Series A1861 consists of applications for artistic copyright (with exhibits) from 1907 to 1969. When an application for copyright was submitted, a copy of the item being copyrighted had to be provided. The Mae West plaster model, submitted for registration in 1935, is 44 centimetres tall and brightly coloured.

The existing damage

The model was broken at its lower neck. An internal wire support, which had been bent out of alignment, held the head and neck together. The plaster and paint were damaged and some pieces had been lost.

What we did

The wire was cut back flush with the plaster surfaces between the head and body. Small pin-holes were drilled into the exposed surfaces of the neck and acrylic pins were inserted. A barrier of methylcellulose gel was used to protect the plaster from the adhesive used to stick it back together. A frame was placed around the model to support it in the right position while the glue dried.
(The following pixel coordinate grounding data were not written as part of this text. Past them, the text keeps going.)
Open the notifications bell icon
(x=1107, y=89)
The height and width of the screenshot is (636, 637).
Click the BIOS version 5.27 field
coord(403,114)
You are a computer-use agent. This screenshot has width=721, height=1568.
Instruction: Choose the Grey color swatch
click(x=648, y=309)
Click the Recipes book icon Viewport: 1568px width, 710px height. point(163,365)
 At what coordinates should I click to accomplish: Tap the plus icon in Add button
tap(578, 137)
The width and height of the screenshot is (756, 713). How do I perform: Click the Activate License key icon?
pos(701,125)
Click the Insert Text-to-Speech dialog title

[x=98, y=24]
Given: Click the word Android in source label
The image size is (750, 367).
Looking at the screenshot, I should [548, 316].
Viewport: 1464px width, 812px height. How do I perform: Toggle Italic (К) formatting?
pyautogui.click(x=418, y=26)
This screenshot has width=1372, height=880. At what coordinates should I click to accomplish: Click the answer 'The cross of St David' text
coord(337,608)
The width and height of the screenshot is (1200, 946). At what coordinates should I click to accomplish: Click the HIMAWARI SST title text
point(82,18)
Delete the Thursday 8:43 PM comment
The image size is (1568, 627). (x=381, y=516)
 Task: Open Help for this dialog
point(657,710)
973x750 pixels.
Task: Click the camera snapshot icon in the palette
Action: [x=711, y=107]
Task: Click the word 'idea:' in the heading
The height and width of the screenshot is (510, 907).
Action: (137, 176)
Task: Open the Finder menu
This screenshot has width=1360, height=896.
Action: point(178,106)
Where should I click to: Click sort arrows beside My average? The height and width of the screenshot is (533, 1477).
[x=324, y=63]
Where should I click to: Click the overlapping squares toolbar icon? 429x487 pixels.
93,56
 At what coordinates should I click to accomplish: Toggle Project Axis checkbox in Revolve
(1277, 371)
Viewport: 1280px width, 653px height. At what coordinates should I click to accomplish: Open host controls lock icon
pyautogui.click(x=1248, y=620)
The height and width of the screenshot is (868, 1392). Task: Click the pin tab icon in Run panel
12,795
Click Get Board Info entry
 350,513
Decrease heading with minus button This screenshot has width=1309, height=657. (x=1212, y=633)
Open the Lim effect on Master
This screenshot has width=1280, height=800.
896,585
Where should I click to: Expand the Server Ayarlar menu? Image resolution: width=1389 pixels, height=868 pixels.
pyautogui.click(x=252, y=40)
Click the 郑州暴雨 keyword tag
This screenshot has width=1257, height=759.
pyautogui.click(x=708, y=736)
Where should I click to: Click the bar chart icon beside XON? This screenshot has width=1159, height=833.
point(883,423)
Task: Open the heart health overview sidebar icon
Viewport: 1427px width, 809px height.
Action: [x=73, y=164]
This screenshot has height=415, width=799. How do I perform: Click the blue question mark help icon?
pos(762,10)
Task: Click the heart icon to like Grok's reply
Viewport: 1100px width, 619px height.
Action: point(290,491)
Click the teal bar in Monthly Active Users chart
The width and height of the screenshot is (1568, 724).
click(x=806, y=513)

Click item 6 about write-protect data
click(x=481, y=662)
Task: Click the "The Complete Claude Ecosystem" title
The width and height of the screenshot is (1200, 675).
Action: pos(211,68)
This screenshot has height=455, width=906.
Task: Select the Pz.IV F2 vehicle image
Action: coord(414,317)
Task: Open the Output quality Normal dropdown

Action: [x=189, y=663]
The model was cleaned with deionised water, enzymes and an aqueous ionic detergent solution applied with cotton wool swabs. Methylcellulose was applied to the exposed plaster surfaces to create a barrier layer before the plaster losses were filled in and repainted.

We made a new archival storage box with a drop-down front and separate lid for easy access. We used a polystyrene cushion with a cloth cover to support the model in the box and allow safe transport.

Before treatment

Mae West before treatment  

Plaster model of Mae West (1935) before treatment. (​NAA: A1861, 6611)

After treatment

Mae West after treatment

Plaster model of Mae West (1935) after treatment.